Молодой ребе умолк, открыл глаза. Лицо его, казалось, никогда не знало солнечного света — как и эта молельня. «Их бин дер вельт абханден гекоммен», пришло в голову Довидлу; так называлась прелестная Lied[80] австрийского еврея Густава Малера: «Я потерян для мира». Этот отрешенный от мирской суеты раввин, едва ли старше него самого, претерпел все зло на свете, каким-то чудом сохранив свою надмирность и, как щитом, отгораживаясь от небытия отцовской песнью. Он, говоря словами пророка, «был выхвачен, как головня из огня»[81].
Однако цитировать Писание и песни не ко времени, понимал Довидл. Наверное, он должен был чувствовать себя, как приговоренный, узнавший о помиловании. Его родители и сестры, как он и боялся, погибли, но в Галилее жила первопоселенка, частичка его плоти и крови, двоюродная сестра. Он не безродный одиночка. В песне смерти открылась жизнь. Он мог найти утешение, скинуть бремя неприкаянности, начать все заново. Но неподъемным, сковывающим было облегчение. Хоть и не тяжким ярмом, но великим грузом легло оно ему на плечи, отчего руки налились свинцом и бессильно повисли. Как я буду играть, если даже смычка поднять не могу, мелькнуло у него.
В правой руке Молодого ребе скупо блеснуло лезвие бритвы.
— Что это? — безучастно спросил Довидл.
— Я сделаю надрез на твоем пиджаке и еще один на твоей рубашке, — сказал ребе. — В знак постигшей тебя утраты.
Пока одежду резали, затем рвали, Шпильман успокаивающе и властно держал его за плечи, после чего прочел над ним: «Да умиротворит тебя Его присутствие среди плакальщиков Сиона и Иерусалима». Мужчины и мальчики вторили ему благословляющим эхом; выстроившись в ряд, они по очереди пожимали ему руку и отводили глаза.
— У кого будет он сидеть шиву? — спросил ребе на идише.
— Бай мир, — предложил Шпильман.
— Но я должен идти, — возразил Довидл.
— Сначала отскорбишь, — не допускающим возражений тоном сказал ребе.

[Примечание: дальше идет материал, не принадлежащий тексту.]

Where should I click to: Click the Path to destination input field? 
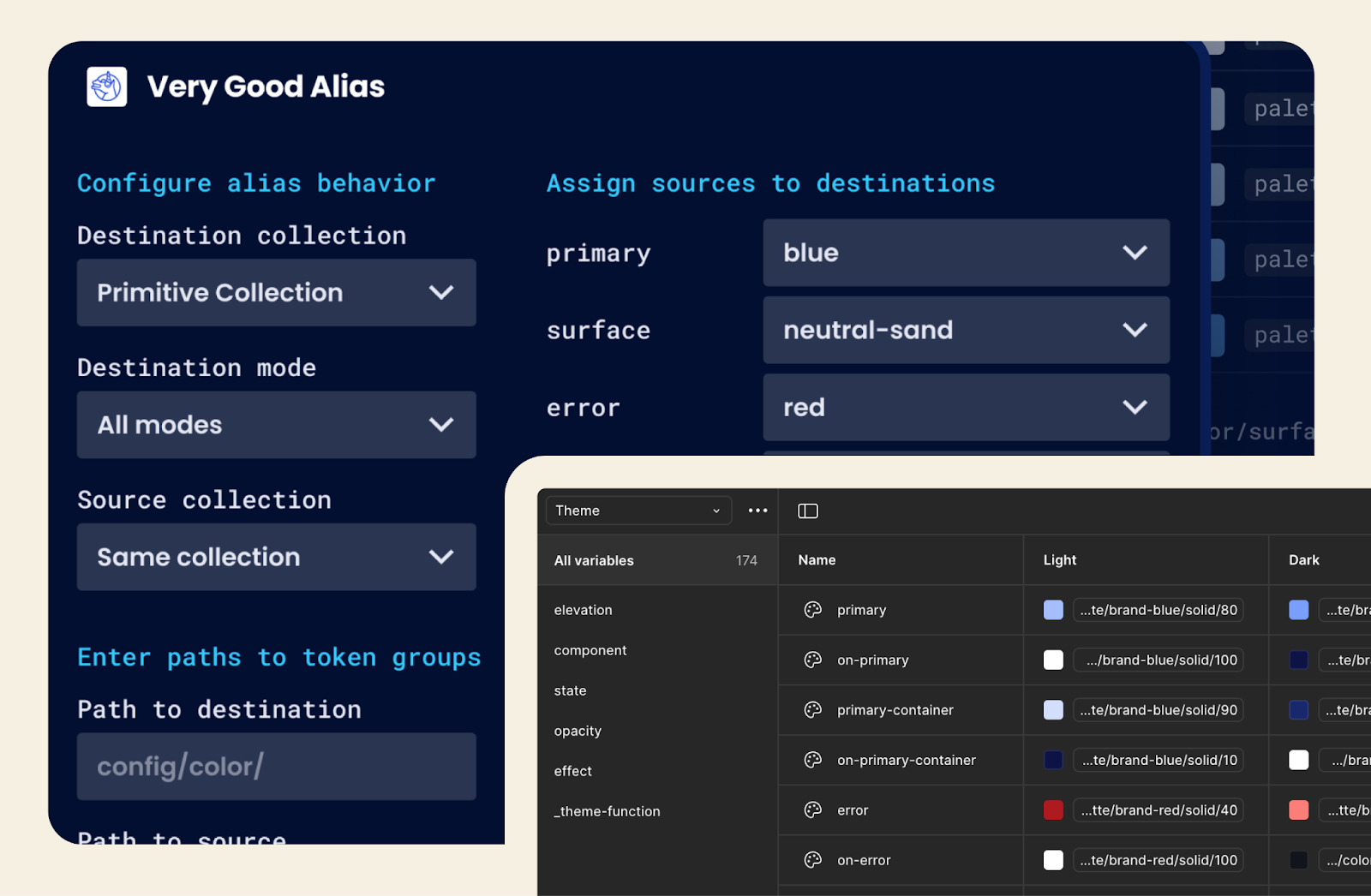click(276, 767)
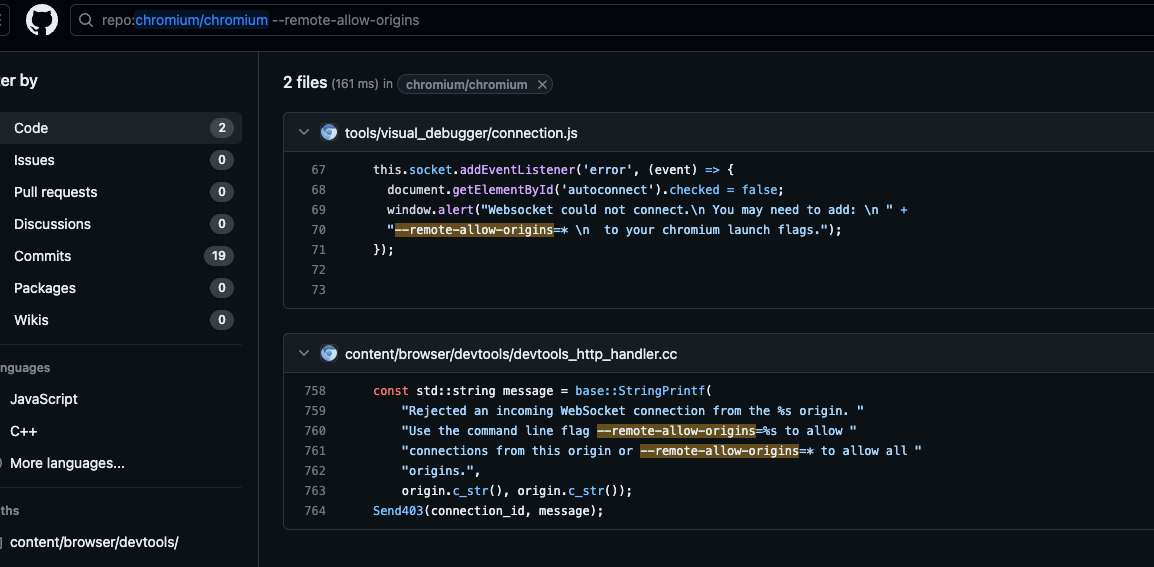Screen dimensions: 1154x567
Task: Click Chromium icon beside devtools_http_handler.cc
Action: pyautogui.click(x=328, y=353)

С этими словами жизнь Довидла переменилась.
На смену сотрясавшему фургон шквалистому ветру приходит дробный град, залпами осыпающий его жестяные стены. Каценберг встает, разминает ноги, наливает новую чашку чая и учтиво протягивает мне печенье (молча отказываюсь).
— Не сочти, что я оправдываюсь, — подчеркивает он. — Не надо думать, будто я действовал по принуждению, физическому или моральному. Я прекрасно сознавал, что происходит, и мог бы в любой момент воспротивиться, встать и уйти. Никто меня в клетке не держал. Но меня покорил Молодой ребе с его страшной песней, а рядом с Хаимом-Йосефом Шпильманом, таким огромным, ласковым и полным достоинства, я был словно под надежным крылом. Когда я увидел, как этот человек-глыба без рассуждений повинуется Молодому ребе, а сам ребе следует заветам своего покойного отца, чей авторитет через сотни поколений раввинов и ученых восходит к составителям Талмуда, я почувствовал себя пешкой на поле битвы, шестеренкой в осадной машине, влекомой вперед высшими силами. Всю бытность музыкантом меня приучали быть яркой индивидуальностью, иметь уникальный голос. И вдруг меня от этой ответственности освободили. Больше не требовалось ничего доказывать. Я стал просто евреем, покорным тем же обычаям и обязанностям, и вместе с другими евреями разделял все наши тяготы и невзгоды — начиная с исхода из Египта, Святой земли, Испании и Португалии и заканчивая нынешними, из Польши и Германии. У меня больше не было личных устремлений, ведь я уже не страдал от одиночества. Вот что неотступно пленяет и притягивает меня. Вот почему я остался. Ты понимаешь, о чем я, Мартин?